= Beginning of Section =
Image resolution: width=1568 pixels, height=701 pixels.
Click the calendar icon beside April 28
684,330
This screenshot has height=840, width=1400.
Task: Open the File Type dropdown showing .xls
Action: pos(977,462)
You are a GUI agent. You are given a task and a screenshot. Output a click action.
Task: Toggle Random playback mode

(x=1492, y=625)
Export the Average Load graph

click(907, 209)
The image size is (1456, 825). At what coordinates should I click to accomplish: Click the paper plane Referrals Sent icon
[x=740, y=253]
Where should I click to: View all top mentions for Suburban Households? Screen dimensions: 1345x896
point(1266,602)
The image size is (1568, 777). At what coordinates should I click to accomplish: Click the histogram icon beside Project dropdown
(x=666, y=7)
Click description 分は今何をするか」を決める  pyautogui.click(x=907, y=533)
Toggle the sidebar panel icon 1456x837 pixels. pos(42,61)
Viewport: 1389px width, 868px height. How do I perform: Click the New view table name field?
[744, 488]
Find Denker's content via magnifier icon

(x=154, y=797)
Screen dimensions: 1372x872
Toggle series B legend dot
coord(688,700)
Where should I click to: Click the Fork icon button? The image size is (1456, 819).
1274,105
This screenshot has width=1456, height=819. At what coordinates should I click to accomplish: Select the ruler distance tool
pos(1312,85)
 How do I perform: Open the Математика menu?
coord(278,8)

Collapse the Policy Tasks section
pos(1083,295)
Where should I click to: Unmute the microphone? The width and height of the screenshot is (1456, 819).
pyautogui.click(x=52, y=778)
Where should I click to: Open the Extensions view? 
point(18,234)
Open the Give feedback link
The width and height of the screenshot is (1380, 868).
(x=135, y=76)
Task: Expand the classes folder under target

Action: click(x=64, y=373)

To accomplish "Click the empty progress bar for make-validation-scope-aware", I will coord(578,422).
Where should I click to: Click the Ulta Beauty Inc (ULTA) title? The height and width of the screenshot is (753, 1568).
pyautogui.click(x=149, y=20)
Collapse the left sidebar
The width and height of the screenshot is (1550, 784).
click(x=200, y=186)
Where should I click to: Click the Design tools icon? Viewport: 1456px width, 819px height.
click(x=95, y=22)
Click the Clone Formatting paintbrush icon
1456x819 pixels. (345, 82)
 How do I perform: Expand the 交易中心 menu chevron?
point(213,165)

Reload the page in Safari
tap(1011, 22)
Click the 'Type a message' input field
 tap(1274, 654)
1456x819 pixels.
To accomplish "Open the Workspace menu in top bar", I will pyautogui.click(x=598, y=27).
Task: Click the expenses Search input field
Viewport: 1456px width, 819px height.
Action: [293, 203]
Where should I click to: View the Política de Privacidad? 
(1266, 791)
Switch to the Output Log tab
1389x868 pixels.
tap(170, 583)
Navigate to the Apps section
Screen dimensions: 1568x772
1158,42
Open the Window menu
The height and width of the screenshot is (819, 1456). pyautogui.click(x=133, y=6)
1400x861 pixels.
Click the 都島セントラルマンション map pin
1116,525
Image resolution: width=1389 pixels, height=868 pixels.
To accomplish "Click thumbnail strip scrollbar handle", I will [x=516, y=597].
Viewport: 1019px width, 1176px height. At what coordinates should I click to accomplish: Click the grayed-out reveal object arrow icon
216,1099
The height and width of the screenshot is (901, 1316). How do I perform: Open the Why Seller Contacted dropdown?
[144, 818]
= End of Section =
Go through the lines above and copy any that contain "will".

To accomplish "Click the empty progress bar for make-validation-scope-aware", I will coord(578,422).
To accomplish "Open the Workspace menu in top bar", I will pyautogui.click(x=598, y=27).
To accomplish "Click thumbnail strip scrollbar handle", I will [x=516, y=597].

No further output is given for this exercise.